The Travels and Journal of Ambrosio Bembo, translated from the Italian by Clara Bargellini; edited and annotated, with an introduction by Anthony Welch; with the original illustrations by G.J. Grelot; and maps. Berkeley: University of California Press, 2007, 452 pp. $24.95 (paper)

In the summer of 1671 young Ambrosio Bembo decided to leave his hometown, Venice. At 19 he was too young to take up any position and he did not want to hang around doing nothing until he had reached 25, the day he could enter public service. So he decided to spend the interim traveling.

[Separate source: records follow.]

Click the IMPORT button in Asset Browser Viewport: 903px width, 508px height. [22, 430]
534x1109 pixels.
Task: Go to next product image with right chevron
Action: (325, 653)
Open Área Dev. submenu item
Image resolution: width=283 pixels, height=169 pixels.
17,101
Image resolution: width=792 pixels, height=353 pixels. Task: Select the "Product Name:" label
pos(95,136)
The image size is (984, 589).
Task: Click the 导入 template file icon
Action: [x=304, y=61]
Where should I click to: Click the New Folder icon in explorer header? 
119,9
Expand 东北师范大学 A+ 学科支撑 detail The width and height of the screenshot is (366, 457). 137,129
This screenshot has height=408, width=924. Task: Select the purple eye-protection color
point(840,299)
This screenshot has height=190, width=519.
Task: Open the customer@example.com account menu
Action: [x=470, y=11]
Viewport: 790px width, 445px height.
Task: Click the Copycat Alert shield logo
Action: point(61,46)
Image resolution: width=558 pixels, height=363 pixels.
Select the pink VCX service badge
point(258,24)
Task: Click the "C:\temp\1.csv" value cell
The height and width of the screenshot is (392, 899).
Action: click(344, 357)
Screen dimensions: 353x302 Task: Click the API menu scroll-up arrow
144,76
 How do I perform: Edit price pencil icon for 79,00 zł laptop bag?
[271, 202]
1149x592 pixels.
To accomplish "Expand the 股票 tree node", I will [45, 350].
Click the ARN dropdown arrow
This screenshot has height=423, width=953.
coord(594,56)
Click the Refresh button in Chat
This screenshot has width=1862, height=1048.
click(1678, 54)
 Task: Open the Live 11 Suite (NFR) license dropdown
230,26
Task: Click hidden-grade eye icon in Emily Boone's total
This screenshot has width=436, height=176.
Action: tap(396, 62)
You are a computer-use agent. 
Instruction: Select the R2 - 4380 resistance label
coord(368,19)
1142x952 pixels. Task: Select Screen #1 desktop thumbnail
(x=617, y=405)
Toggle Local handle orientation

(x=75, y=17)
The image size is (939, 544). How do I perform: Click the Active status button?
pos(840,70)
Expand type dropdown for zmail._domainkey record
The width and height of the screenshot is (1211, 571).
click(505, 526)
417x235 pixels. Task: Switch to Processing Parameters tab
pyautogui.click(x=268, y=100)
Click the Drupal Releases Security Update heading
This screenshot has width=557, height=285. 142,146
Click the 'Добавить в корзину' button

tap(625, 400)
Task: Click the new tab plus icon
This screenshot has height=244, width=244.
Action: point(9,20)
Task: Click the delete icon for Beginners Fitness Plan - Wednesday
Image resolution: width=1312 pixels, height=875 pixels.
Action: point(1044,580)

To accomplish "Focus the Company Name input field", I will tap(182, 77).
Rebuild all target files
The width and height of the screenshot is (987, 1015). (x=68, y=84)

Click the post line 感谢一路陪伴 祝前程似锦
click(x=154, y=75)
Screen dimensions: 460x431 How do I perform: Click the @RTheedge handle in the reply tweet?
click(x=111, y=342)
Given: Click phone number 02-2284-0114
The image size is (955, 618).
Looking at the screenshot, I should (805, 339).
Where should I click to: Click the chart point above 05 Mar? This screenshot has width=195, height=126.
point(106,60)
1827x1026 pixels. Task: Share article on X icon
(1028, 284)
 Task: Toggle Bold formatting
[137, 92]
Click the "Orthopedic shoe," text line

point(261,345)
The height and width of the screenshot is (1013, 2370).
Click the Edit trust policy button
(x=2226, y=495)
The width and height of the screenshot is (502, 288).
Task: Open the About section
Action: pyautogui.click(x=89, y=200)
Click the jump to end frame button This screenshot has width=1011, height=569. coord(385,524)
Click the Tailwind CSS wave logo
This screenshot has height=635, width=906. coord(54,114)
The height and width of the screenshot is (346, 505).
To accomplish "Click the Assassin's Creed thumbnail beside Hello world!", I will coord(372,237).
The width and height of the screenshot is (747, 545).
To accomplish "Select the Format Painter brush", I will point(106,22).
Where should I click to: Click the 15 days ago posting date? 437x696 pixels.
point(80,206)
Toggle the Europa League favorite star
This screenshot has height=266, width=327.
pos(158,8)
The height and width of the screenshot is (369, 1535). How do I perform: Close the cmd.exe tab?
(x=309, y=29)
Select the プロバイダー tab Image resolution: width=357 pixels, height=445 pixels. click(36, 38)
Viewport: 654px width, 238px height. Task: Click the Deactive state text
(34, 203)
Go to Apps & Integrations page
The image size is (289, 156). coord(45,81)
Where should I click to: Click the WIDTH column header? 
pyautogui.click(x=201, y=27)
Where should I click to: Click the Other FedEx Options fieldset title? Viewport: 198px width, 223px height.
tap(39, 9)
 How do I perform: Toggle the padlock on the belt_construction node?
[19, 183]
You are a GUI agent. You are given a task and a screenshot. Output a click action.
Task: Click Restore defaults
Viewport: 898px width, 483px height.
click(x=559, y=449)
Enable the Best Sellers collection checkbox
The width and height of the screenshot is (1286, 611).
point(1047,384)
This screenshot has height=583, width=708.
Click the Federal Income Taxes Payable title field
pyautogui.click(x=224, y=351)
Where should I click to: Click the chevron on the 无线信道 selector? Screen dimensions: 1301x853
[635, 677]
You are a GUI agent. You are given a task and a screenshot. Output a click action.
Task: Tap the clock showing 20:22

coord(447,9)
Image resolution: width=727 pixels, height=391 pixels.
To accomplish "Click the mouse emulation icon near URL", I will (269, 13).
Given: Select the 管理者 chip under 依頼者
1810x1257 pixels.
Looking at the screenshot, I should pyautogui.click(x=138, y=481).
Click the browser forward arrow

Not only did he have a relative in Aleppo, northern Syria, but he had already been inspired by the writings of other Italian travelers — those of Marco Polo and the later Pietro de la Valle. Also, he wanted to keep a traveler's journal himself, though he later said that his youth and inexperience did not permit him make a very good job of it. "Nevertheless, this diary will be the truthful account of the voyage."

He kept his eyes open and noted many details a grander traveler might have missed. In Muslim mosques he marveled that no one ever stole anyone else's shoes. Someplace else, people were often sold as slaves even after they had been baptized. Elsewhere, one of the warlords would throw the prisoners into a pond then have the trumpets sounded to call the local alligators.